### What is expected
Please write back every entry exactly, character for character.

::: Data records :::

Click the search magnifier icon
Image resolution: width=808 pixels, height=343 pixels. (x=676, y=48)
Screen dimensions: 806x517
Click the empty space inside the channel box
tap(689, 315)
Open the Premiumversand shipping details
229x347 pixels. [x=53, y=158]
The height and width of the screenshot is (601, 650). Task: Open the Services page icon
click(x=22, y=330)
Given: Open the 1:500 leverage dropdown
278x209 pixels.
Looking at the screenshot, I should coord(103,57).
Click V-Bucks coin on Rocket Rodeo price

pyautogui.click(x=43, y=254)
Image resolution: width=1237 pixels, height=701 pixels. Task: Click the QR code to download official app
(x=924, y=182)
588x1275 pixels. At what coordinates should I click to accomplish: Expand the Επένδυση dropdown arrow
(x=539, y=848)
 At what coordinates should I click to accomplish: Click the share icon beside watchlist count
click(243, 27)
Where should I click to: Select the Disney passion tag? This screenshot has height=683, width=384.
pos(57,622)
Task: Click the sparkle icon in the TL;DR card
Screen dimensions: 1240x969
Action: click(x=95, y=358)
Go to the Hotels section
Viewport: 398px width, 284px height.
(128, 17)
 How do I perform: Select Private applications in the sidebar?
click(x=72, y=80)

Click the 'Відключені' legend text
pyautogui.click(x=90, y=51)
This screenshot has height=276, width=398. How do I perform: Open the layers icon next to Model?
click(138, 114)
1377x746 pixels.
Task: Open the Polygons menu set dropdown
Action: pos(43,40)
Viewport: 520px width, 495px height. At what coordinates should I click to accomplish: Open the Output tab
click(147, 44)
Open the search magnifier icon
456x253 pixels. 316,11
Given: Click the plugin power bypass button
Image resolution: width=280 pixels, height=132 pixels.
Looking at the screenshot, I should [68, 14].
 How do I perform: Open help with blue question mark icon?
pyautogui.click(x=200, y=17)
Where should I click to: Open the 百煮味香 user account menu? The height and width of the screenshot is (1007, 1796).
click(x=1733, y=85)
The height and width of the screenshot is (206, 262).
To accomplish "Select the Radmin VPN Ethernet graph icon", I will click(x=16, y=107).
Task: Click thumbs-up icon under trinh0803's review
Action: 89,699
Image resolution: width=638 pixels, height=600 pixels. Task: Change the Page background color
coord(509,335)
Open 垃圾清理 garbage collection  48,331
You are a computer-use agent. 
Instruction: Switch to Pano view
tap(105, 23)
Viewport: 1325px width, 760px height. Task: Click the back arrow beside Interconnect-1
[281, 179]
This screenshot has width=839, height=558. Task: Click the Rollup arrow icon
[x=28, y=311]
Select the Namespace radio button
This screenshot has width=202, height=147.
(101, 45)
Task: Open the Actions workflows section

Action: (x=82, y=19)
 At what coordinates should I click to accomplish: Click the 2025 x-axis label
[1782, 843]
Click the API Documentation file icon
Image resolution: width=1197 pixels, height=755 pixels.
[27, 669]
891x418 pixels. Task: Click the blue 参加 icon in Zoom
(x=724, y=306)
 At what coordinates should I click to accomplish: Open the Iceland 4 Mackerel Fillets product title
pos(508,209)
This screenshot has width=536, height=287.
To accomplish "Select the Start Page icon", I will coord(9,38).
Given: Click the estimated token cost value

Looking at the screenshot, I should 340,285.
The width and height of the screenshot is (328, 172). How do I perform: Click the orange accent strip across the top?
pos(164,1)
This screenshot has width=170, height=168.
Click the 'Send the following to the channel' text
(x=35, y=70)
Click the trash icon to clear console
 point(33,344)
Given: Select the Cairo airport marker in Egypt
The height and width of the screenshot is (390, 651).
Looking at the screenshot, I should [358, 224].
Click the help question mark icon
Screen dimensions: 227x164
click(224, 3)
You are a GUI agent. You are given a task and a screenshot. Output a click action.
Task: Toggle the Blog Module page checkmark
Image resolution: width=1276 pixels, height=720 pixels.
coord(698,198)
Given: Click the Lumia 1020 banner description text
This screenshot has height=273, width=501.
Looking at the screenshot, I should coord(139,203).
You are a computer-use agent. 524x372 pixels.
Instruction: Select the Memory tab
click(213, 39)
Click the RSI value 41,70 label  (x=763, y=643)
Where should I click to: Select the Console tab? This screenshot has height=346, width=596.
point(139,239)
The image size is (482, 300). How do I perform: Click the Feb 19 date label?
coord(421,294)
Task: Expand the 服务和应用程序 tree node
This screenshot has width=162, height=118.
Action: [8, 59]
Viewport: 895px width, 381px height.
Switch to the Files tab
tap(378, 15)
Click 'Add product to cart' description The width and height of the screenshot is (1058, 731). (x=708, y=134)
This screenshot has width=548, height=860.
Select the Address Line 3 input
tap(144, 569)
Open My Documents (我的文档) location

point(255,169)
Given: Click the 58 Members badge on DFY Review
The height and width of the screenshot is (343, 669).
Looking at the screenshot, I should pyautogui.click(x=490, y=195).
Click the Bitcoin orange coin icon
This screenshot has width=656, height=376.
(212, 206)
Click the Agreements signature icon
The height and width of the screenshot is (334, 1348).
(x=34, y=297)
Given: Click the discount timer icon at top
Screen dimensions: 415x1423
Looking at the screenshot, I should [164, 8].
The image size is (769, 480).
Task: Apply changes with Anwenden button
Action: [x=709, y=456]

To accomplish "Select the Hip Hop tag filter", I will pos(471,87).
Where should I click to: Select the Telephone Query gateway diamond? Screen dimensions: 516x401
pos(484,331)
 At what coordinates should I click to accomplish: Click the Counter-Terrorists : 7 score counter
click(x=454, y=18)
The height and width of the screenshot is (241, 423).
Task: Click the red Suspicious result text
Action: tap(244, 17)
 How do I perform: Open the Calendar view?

:::

### Exercise answer
Click the search magnifier icon
Image resolution: width=808 pixels, height=343 pixels. (x=676, y=48)
Screen dimensions: 806x517
Click the empty space inside the channel box
tap(689, 315)
Open the Premiumversand shipping details
229x347 pixels. [x=53, y=158]
The height and width of the screenshot is (601, 650). Task: Open the Services page icon
click(x=22, y=330)
Given: Open the 1:500 leverage dropdown
278x209 pixels.
Looking at the screenshot, I should coord(103,57).
Click V-Bucks coin on Rocket Rodeo price

pyautogui.click(x=43, y=254)
Image resolution: width=1237 pixels, height=701 pixels. Task: Click the QR code to download official app
(x=924, y=182)
588x1275 pixels. At what coordinates should I click to accomplish: Expand the Επένδυση dropdown arrow
(x=539, y=848)
 At what coordinates should I click to accomplish: Click the share icon beside watchlist count
click(243, 27)
Where should I click to: Select the Disney passion tag? This screenshot has height=683, width=384.
pos(57,622)
Task: Click the sparkle icon in the TL;DR card
Screen dimensions: 1240x969
Action: click(x=95, y=358)
Go to the Hotels section
Viewport: 398px width, 284px height.
(128, 17)
 How do I perform: Select Private applications in the sidebar?
click(x=72, y=80)

Click the 'Відключені' legend text
pyautogui.click(x=90, y=51)
This screenshot has height=276, width=398. How do I perform: Open the layers icon next to Model?
click(138, 114)
1377x746 pixels.
Task: Open the Polygons menu set dropdown
Action: pos(43,40)
Viewport: 520px width, 495px height. At what coordinates should I click to accomplish: Open the Output tab
click(147, 44)
Open the search magnifier icon
456x253 pixels. 316,11
Given: Click the plugin power bypass button
Image resolution: width=280 pixels, height=132 pixels.
Looking at the screenshot, I should [68, 14].
 How do I perform: Open help with blue question mark icon?
pyautogui.click(x=200, y=17)
Where should I click to: Open the 百煮味香 user account menu? The height and width of the screenshot is (1007, 1796).
click(x=1733, y=85)
The height and width of the screenshot is (206, 262).
To accomplish "Select the Radmin VPN Ethernet graph icon", I will click(x=16, y=107).
Task: Click thumbs-up icon under trinh0803's review
Action: 89,699
Image resolution: width=638 pixels, height=600 pixels. Task: Change the Page background color
coord(509,335)
Open 垃圾清理 garbage collection  48,331
You are a computer-use agent. 
Instruction: Switch to Pano view
tap(105, 23)
Viewport: 1325px width, 760px height. Task: Click the back arrow beside Interconnect-1
[281, 179]
This screenshot has width=839, height=558. Task: Click the Rollup arrow icon
[x=28, y=311]
Select the Namespace radio button
This screenshot has width=202, height=147.
(101, 45)
Task: Open the Actions workflows section

Action: (x=82, y=19)
 At what coordinates should I click to accomplish: Click the 2025 x-axis label
[1782, 843]
Click the API Documentation file icon
Image resolution: width=1197 pixels, height=755 pixels.
[27, 669]
891x418 pixels. Task: Click the blue 参加 icon in Zoom
(x=724, y=306)
 At what coordinates should I click to accomplish: Open the Iceland 4 Mackerel Fillets product title
pos(508,209)
This screenshot has width=536, height=287.
To accomplish "Select the Start Page icon", I will coord(9,38).
Given: Click the estimated token cost value

Looking at the screenshot, I should 340,285.
The width and height of the screenshot is (328, 172). How do I perform: Click the orange accent strip across the top?
pos(164,1)
This screenshot has width=170, height=168.
Click the 'Send the following to the channel' text
(x=35, y=70)
Click the trash icon to clear console
 point(33,344)
Given: Select the Cairo airport marker in Egypt
The height and width of the screenshot is (390, 651).
Looking at the screenshot, I should [358, 224].
Click the help question mark icon
Screen dimensions: 227x164
click(224, 3)
You are a GUI agent. You are given a task and a screenshot. Output a click action.
Task: Toggle the Blog Module page checkmark
Image resolution: width=1276 pixels, height=720 pixels.
coord(698,198)
Given: Click the Lumia 1020 banner description text
This screenshot has height=273, width=501.
Looking at the screenshot, I should coord(139,203).
You are a computer-use agent. 524x372 pixels.
Instruction: Select the Memory tab
click(213, 39)
Click the RSI value 41,70 label  (x=763, y=643)
Where should I click to: Select the Console tab? This screenshot has height=346, width=596.
point(139,239)
The image size is (482, 300). How do I perform: Click the Feb 19 date label?
coord(421,294)
Task: Expand the 服务和应用程序 tree node
This screenshot has width=162, height=118.
Action: [8, 59]
Viewport: 895px width, 381px height.
Switch to the Files tab
tap(378, 15)
Click 'Add product to cart' description The width and height of the screenshot is (1058, 731). (x=708, y=134)
This screenshot has width=548, height=860.
Select the Address Line 3 input
tap(144, 569)
Open My Documents (我的文档) location

point(255,169)
Given: Click the 58 Members badge on DFY Review
The height and width of the screenshot is (343, 669).
Looking at the screenshot, I should pyautogui.click(x=490, y=195).
Click the Bitcoin orange coin icon
This screenshot has width=656, height=376.
(212, 206)
Click the Agreements signature icon
The height and width of the screenshot is (334, 1348).
(x=34, y=297)
Given: Click the discount timer icon at top
Screen dimensions: 415x1423
Looking at the screenshot, I should [164, 8].
The image size is (769, 480).
Task: Apply changes with Anwenden button
Action: [x=709, y=456]

To accomplish "Select the Hip Hop tag filter", I will pos(471,87).
Where should I click to: Select the Telephone Query gateway diamond? Screen dimensions: 516x401
pos(484,331)
 At what coordinates should I click to accomplish: Click the Counter-Terrorists : 7 score counter
click(x=454, y=18)
The height and width of the screenshot is (241, 423).
Task: Click the red Suspicious result text
Action: tap(244, 17)
 How do I perform: Open the Calendar view?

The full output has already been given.